Stored records

*** Begin section ***

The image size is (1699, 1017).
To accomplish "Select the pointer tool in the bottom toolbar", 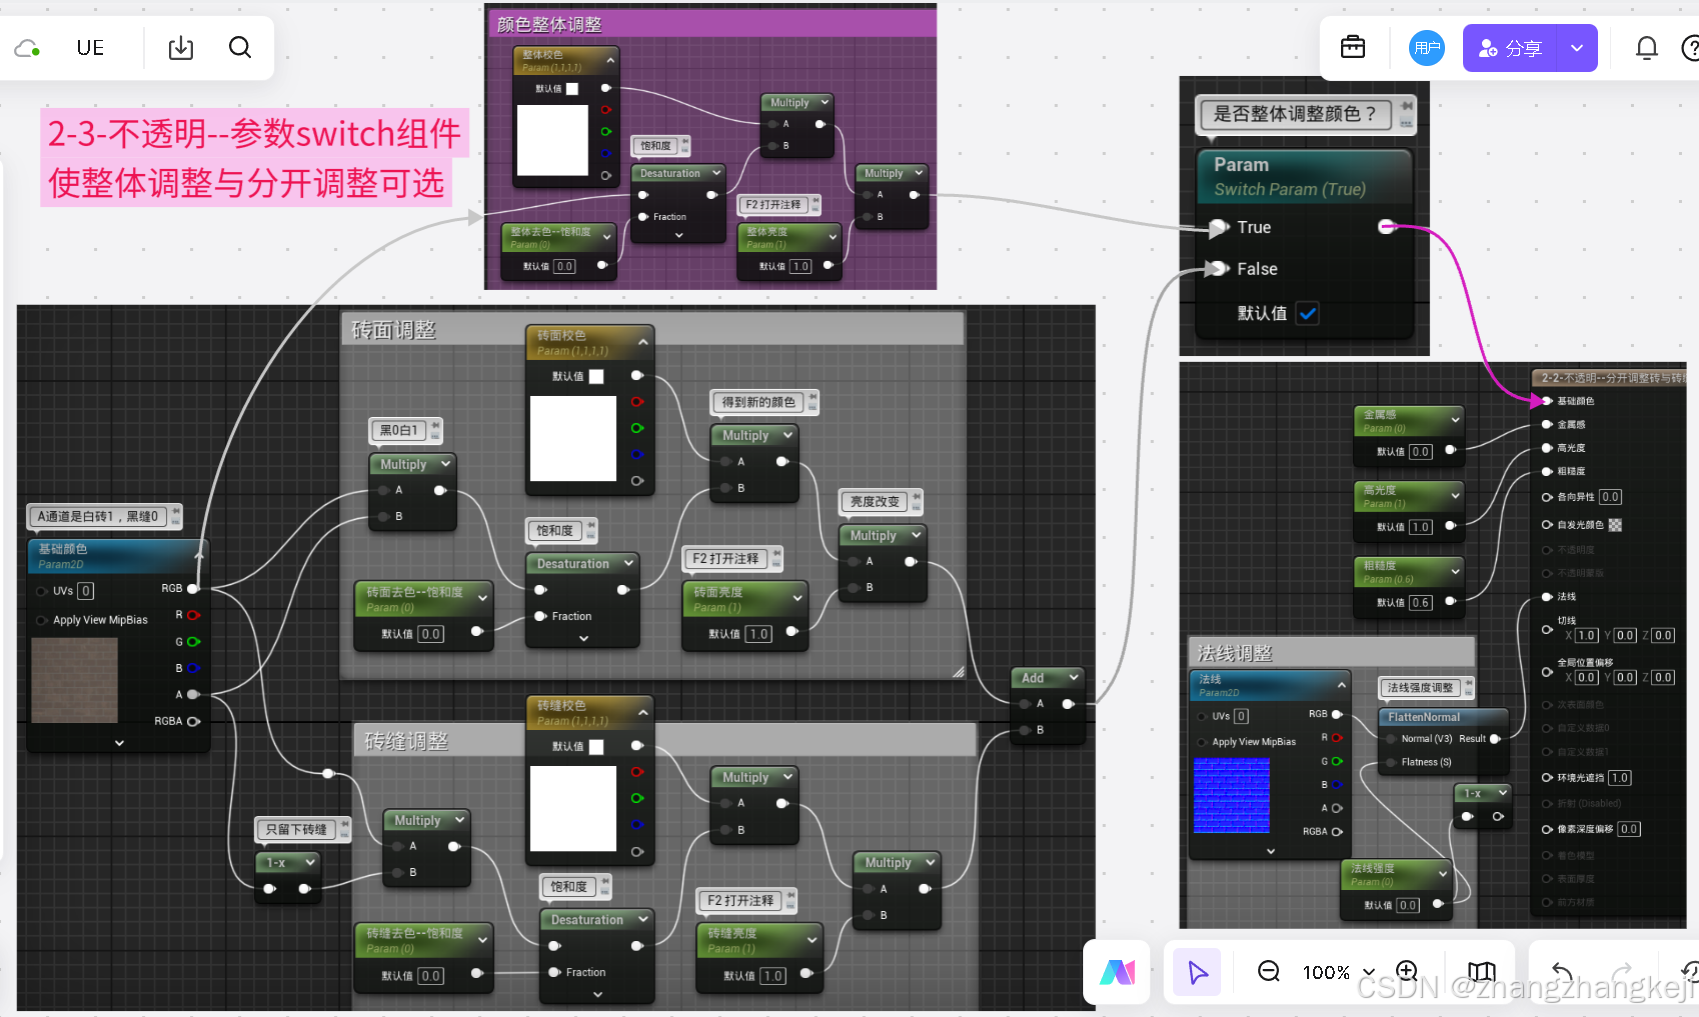I will click(x=1196, y=971).
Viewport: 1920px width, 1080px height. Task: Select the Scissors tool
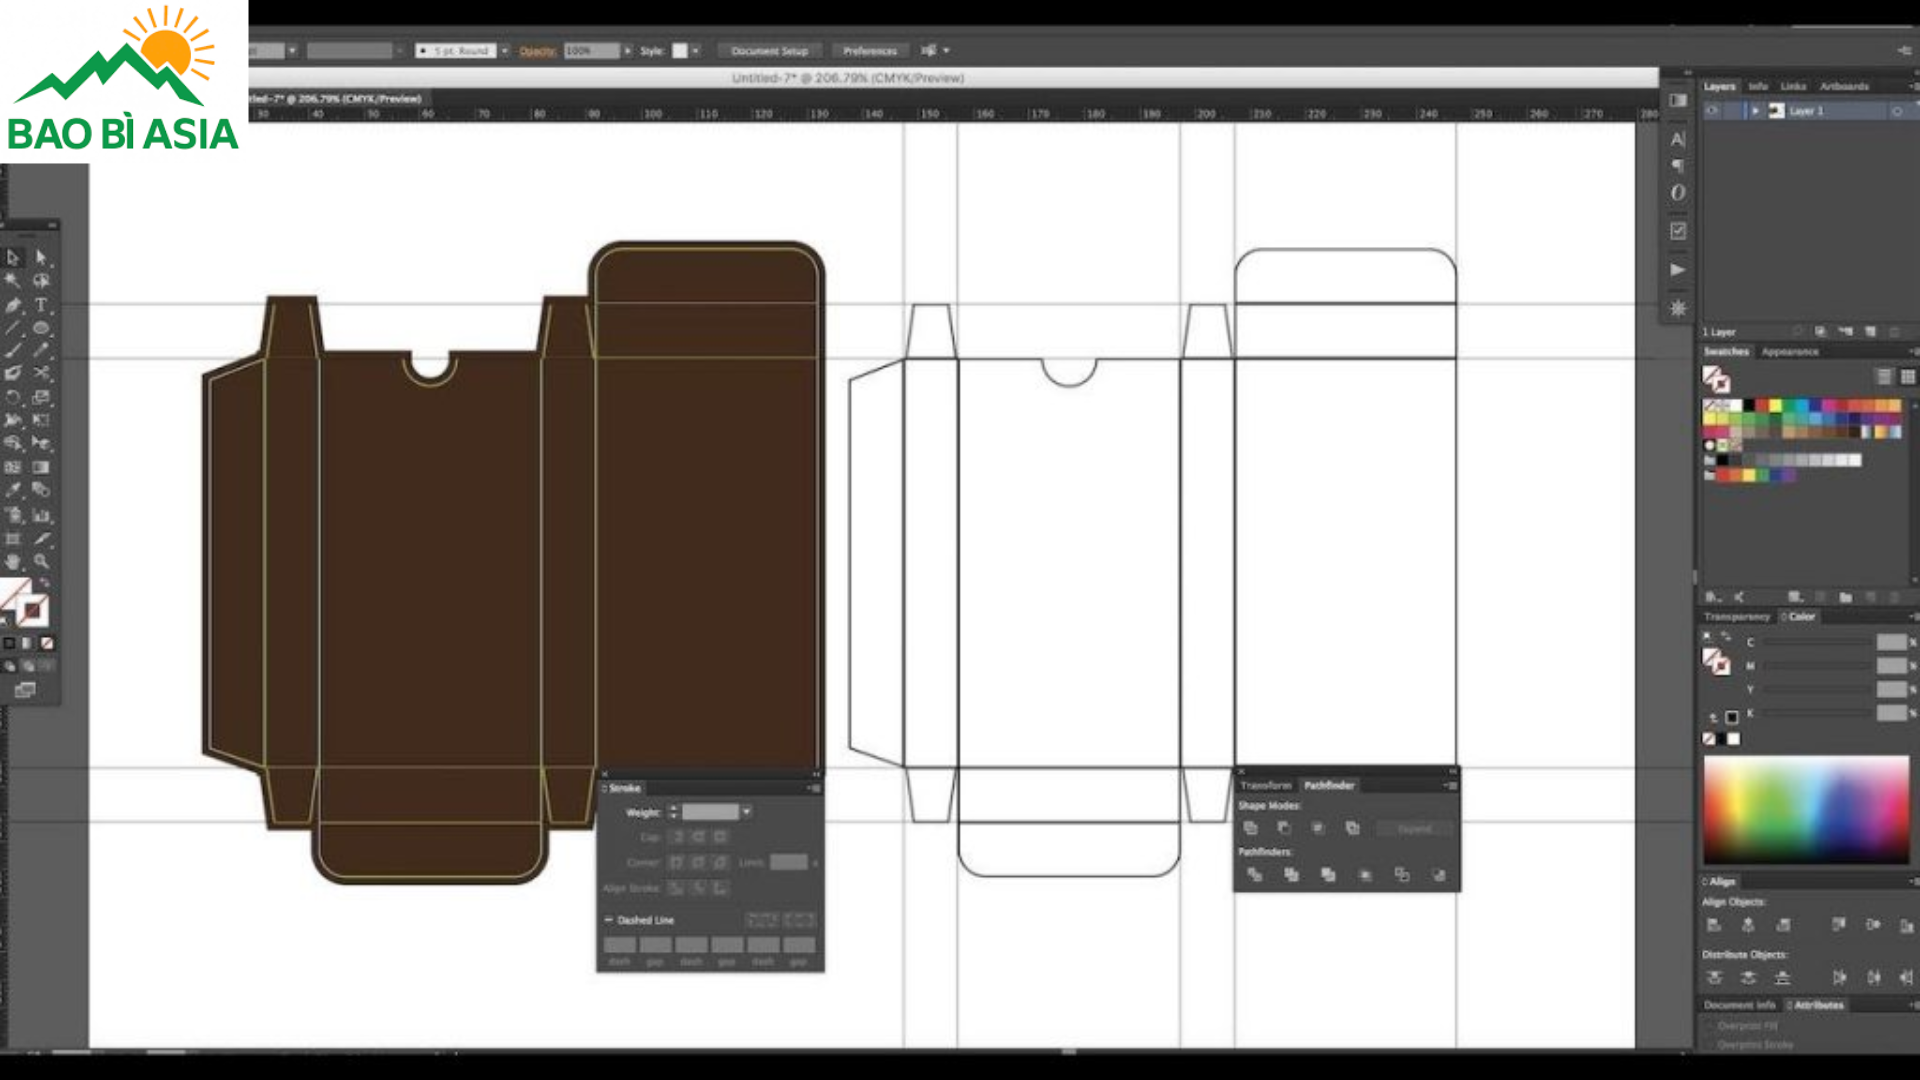[41, 373]
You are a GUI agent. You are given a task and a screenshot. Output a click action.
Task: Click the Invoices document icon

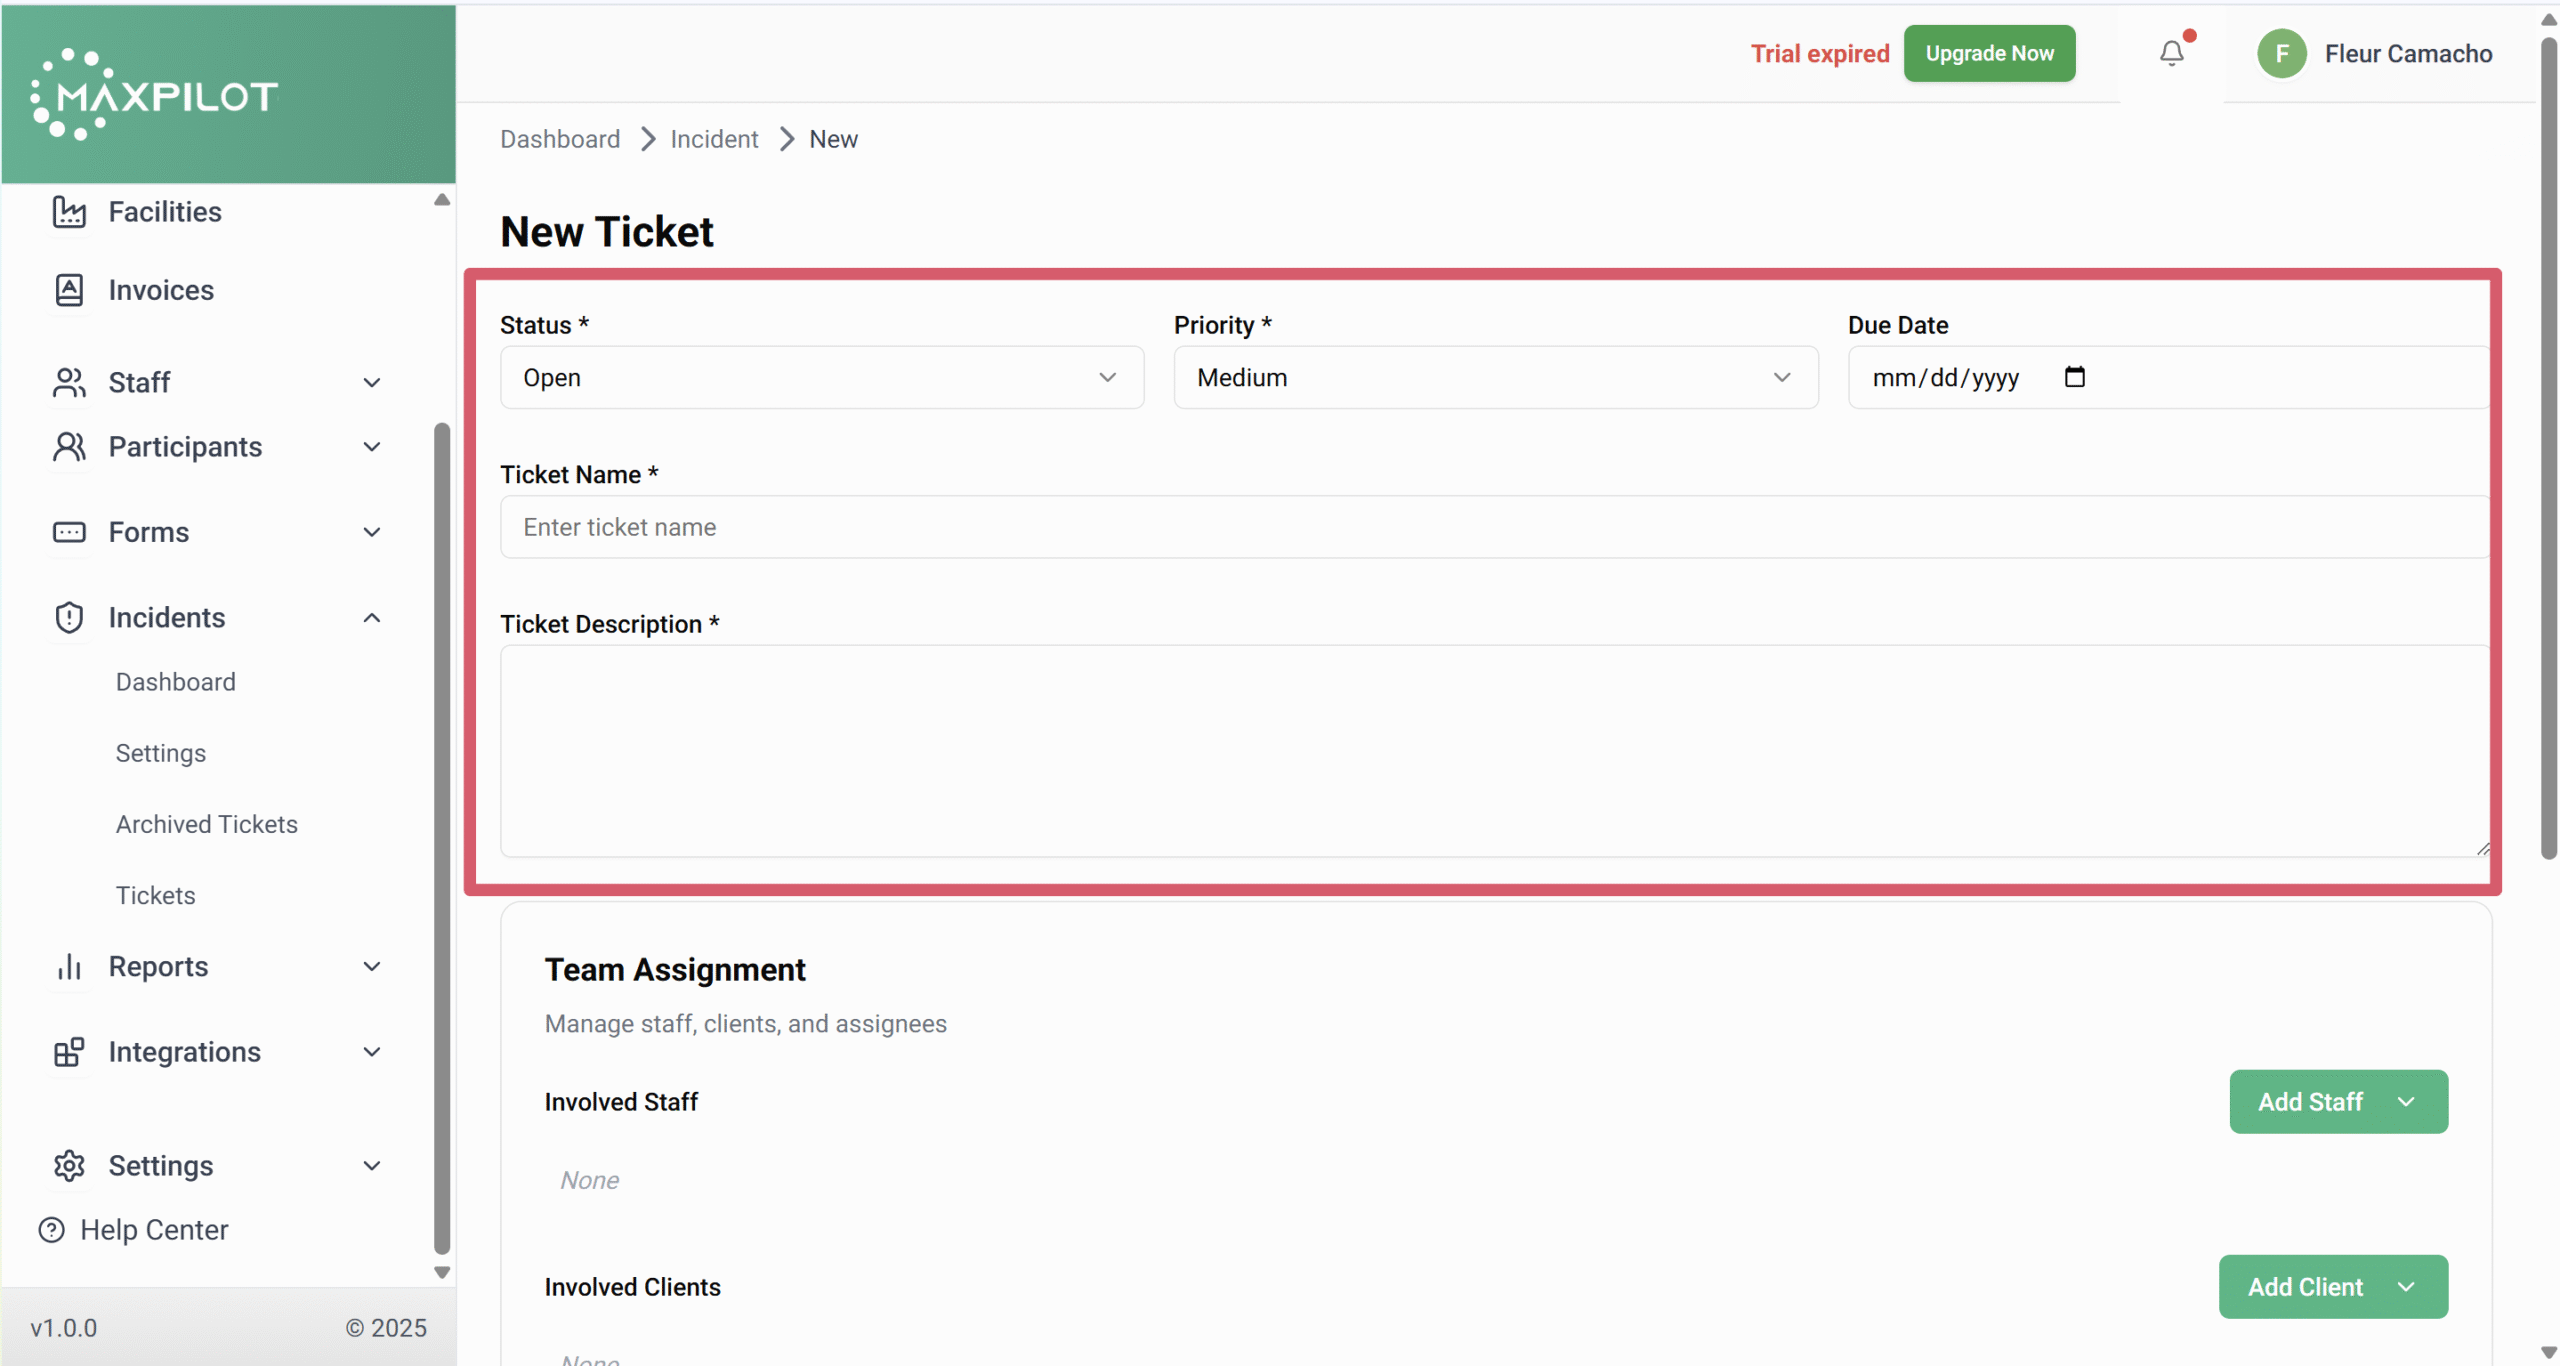point(69,290)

*** End section ***

TASK INSTRUCTIONS> Leave the pictures out and restate exactly the lines from the one that has "You are a GUI" through the final line of the entries above, both ends included.

FINISHED EXERCISE>
You are a GUI agent. You are given a task and a screenshot. Output a click action.
Task: Click the Invoices document icon

point(69,290)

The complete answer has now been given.